*Exercise goal*. The expected output is each line below containing "agent", copied in full.

*Exercise data*.
════════════════

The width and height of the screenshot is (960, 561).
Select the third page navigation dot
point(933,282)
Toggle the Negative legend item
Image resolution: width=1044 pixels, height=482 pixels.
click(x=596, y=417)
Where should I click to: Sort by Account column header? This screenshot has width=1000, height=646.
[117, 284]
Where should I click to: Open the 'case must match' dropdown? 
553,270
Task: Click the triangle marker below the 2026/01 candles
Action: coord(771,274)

════════════════

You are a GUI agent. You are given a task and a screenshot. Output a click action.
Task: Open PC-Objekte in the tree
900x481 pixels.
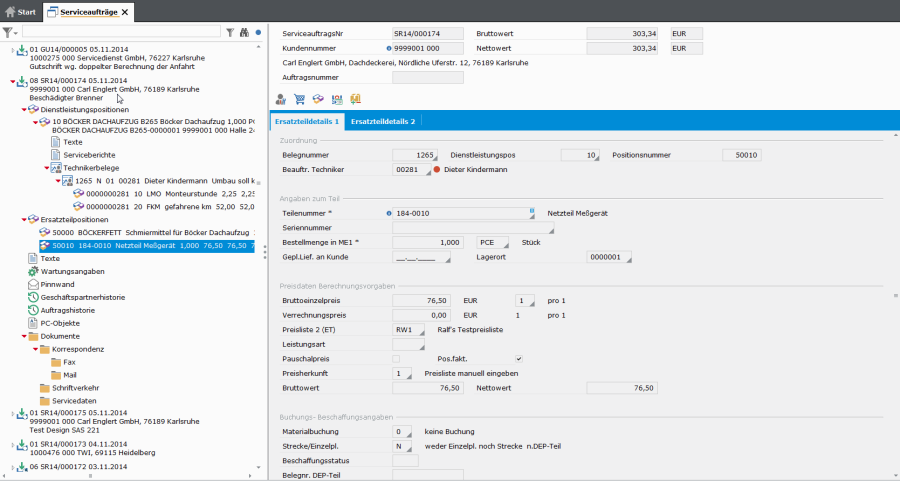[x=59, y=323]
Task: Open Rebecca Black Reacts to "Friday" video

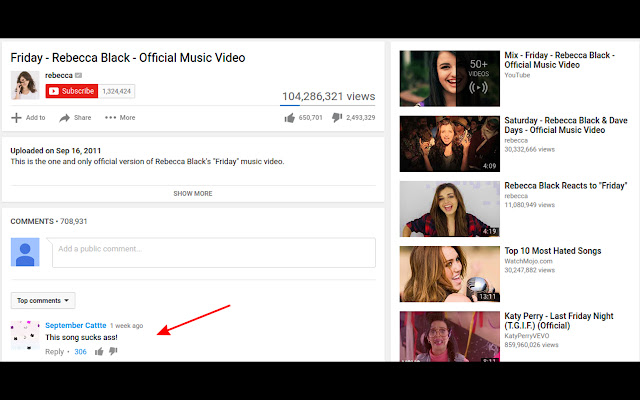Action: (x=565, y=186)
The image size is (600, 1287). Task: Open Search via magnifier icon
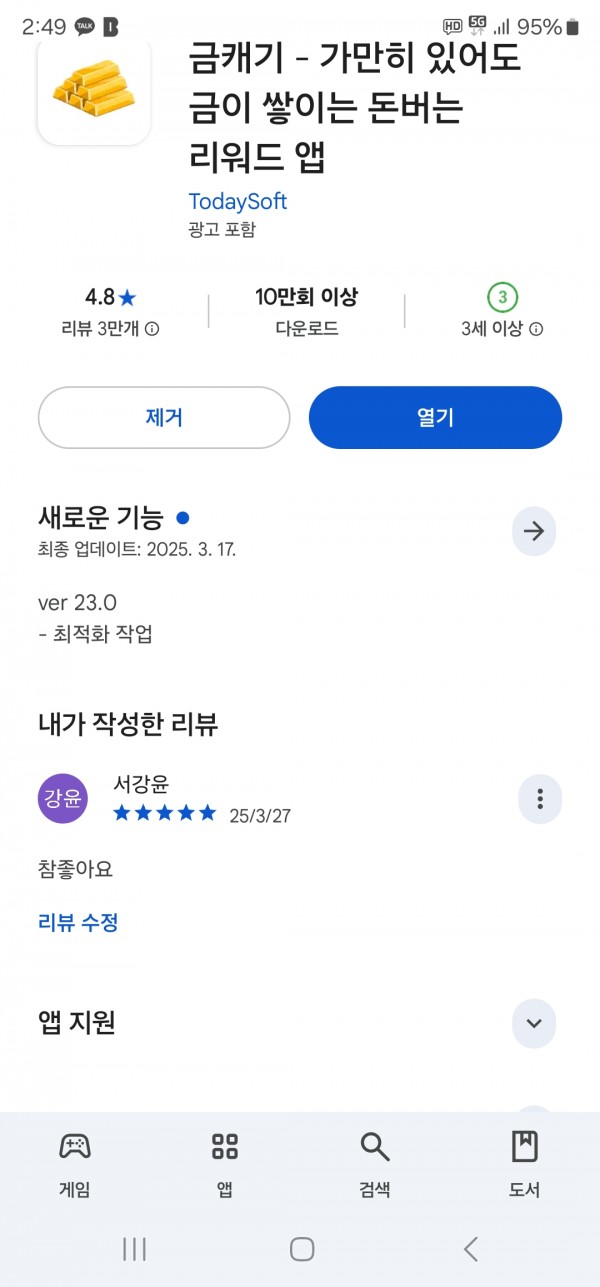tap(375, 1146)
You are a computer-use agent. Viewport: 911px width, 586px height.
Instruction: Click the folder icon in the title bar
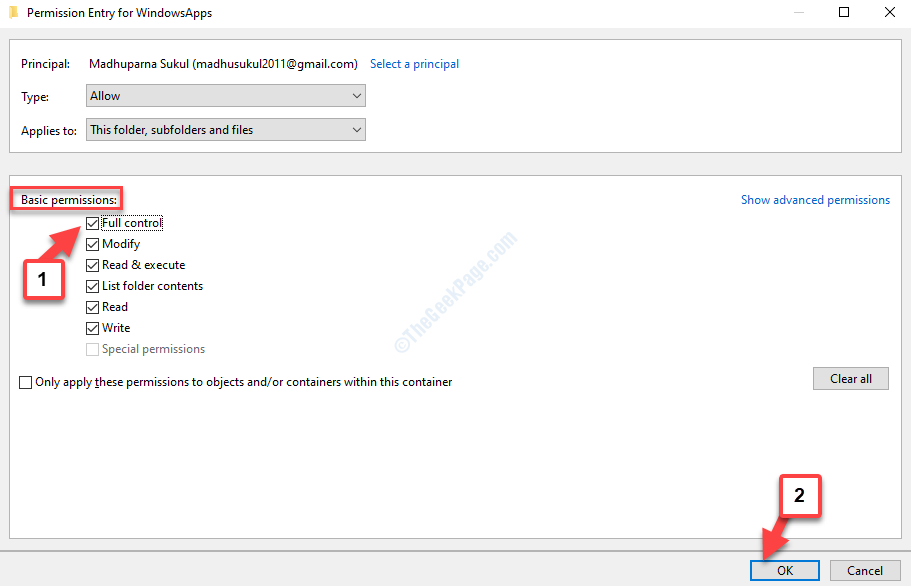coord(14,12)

════════════════

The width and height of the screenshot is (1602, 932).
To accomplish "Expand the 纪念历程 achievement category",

════════════════

*Response to the task*.
You are a GUI agent. You are given a task and a screenshot. Output a click action.
You are a computer-use agent. Viewport: 911px width, 586px height.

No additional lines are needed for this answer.